Speed of sound: simple measurements

We made some simple measurements of the speed of sound in the multimedia chapter Sound. We also describe these in the lab section. These use time of flight. We'll see some more precise methods later on. This page gives background information and some details.

A clap echo experiment

Here the camera and I were both 30 m from the wall of the building. My hands were 2 m from the camera and its microphone. So sound goes from my clapping hands via two different paths: by reflection from the wall, with a total distance of 60 m, or directly, 2 m. The difference in path is 58 m.

 

In this case, we can clearly see the clap and the echo in the sound track. However, I have amplified the echo in the sound track to make it more readily visible in this small screen sample Expanding the time scale, it's easy to measure to a precision of a couple of ms. The chief error is in deciding what features to recognise in the clap and echo. So sound has travelled the extra 58 m in 0.17 s, giving a speed of 340 m/s.

Time of flight: light vs sound

Sound is much slower than light: 340 m/s vs 300,000,000 m/s. Nearly a million times slower. So the image arrives almost instantaneously. Here we compare the image and the sound of the collision of the wood blocks.

115 m takes me most of the way across a cricket field. But we still only have a few hundred ms. And the problem is that the camera only runs at 25 frames per second. Where on the soundtrack is the collision? To locate the collision on the soundtrack, I used the second and third images to estimate the speed of the blocks and used that to position the collision between the second and third frame. This gives a time delay of 0.34 s, and so again a speed of 340 m/s. The interpolation is only one concern in this experiment: we also didn't know how the camera labelled images with times. So the echo experiment above is, we think, more reliable.

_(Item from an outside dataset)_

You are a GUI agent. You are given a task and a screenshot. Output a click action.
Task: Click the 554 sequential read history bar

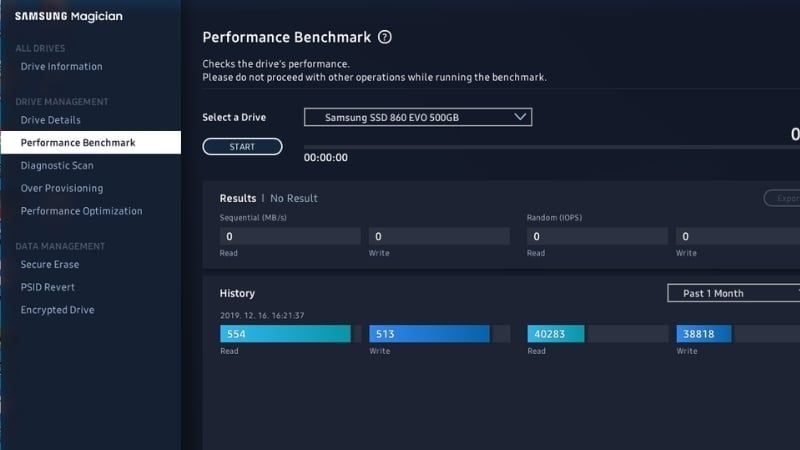click(x=285, y=334)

Two microphones and a long cable

The next experiment will use a long cable. Actually we used all the long cables from our lab and from a nearby lab and connected them together to give us a total length of 34 m. We know that coaxial cables both slow the electric signal and attenuate the high frequencies - though of course high frequency here means high radio frequencies. Can this be detected in the sound? Probably not, but worth demonstrating. So we conneceted one microphone to one channel, and the other microphone via the 34 m cable to the other channel.

Not much difference. No surprise. For the original cable under the Atlantic Ocean, however, attenuation and delays were very significant and limited telegraph speeds to less than a word per minute.

Time of flight with a cable

Here we used two microphones, 33.03 m apart. Again, the weaker signal has been amplified to make it easier to see on the soundtrack. The delay is 96 ms, which gives a speed of 340 m/s.

Effect of transmission through air?

This experiment was not a convincing one. What we wanted to do was to compare the timbre of sound that had travelled 30 m through air with one that had travelled less that one metre. The left channel travels one metre through air then 30 m through the cable. The right channel signal travels 30 m through the air and 2 m through cables. Again, similar microphones.

Because of nonadiabatic losses in transmission, high frequencies are attenuated more than low and, at 30 m, we calculated that one might expect to hear a difference. Provided, of course that the background noise doesn't mask the differences. Briefly, the campus is near the city, has abundant bird-life and is near to the coast so that wind is rarely less than a few knots. By the time that we'd lay out a cable, students or gardeners would appear.... Okay, if you know a really quiet, open location and can lay your hands on several tens of metres of coaxial cable and two microphones, we'd like to hear from you!